In its brief to the D.C. Circuit, Vistra said that FERC could have corrected the MSOC by changing the assumed emergency hours to 20 hours or less.

“Instead of fixing the miscalibrated assumption … FERC abandoned an opportunity cost-based offer cap altogether, without explanation or even acknowledgment, in favor of an offer cap based solely on a flawed calculation of projected operating costs,” it said.

Under the new rules, Vistra said, the commission gave “precedence to the Market Monitor’s alternative version of the supplier’s offer and requires the supplier to make a filing with FERC to challenge the Market Monitor’s version of the supplier’s offer.” Vistra said that violates capacity sellers’ rights under Federal Power Act Section 205 to file rates and terms for services rendered.

Rogers challenged Vistra attorney Paul Hughes’ argument that the commission failed to adequately explain its ruling.

“I think some of the statements in your brief are a little misleading,” she said. “I mean, it’s fine if you don’t agree [with FERC’s conclusion] if you give us reasons.
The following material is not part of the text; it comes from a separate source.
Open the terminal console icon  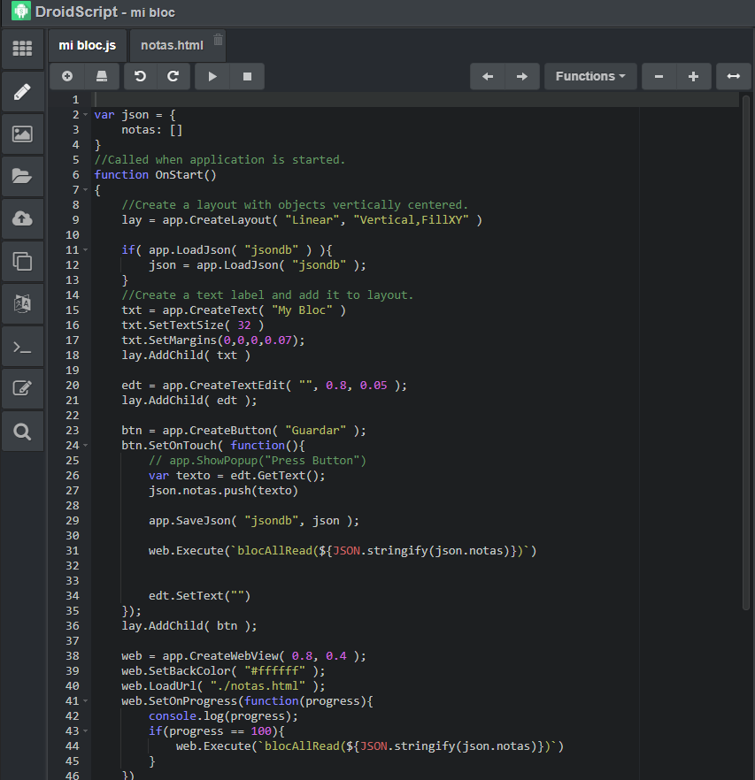(x=22, y=347)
But that’s different from saying FERC never responded, or never addressed the alternatives, when clearly — when you read its order and order on rehearing — it did.”

PJM attorney Paul M. Flynn argued that FERC’s ruling upset the balance between consumers and market sellers.
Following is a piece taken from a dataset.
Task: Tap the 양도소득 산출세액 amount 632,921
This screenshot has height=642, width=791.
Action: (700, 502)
“We want to make sure that there is no exercise of market power, but where there is a real legitimate cost a supplier has, we want to make sure they have reasonable opportunity to include that in their capacity price,” he said. “FERC overshot. It went dramatically away from the Capacity Performance construct.”

FERC attorney Matthew Estes said Vistra was erroneously contending “the commission has given the Market Monitor the ability to set the offer cap.”

“That’s not correct. The tariff gives the suppliers the ability in the first place to propose an offer cap based on the formula. The Market Monitor simply reviews that offer to see if it complies with the tariff. And ultimately, if the supplier disagrees with what the Market Monitor determines, it can go to the commission and ask the commission to decide what cap complies with the tariff.”

In such a dispute, said Jeffrey W. Mayes, general counsel for IMM Monitoring Analytics, “we would bear the burden of proof to show that the offer was unjust and unreasonable — that it was not competitive.”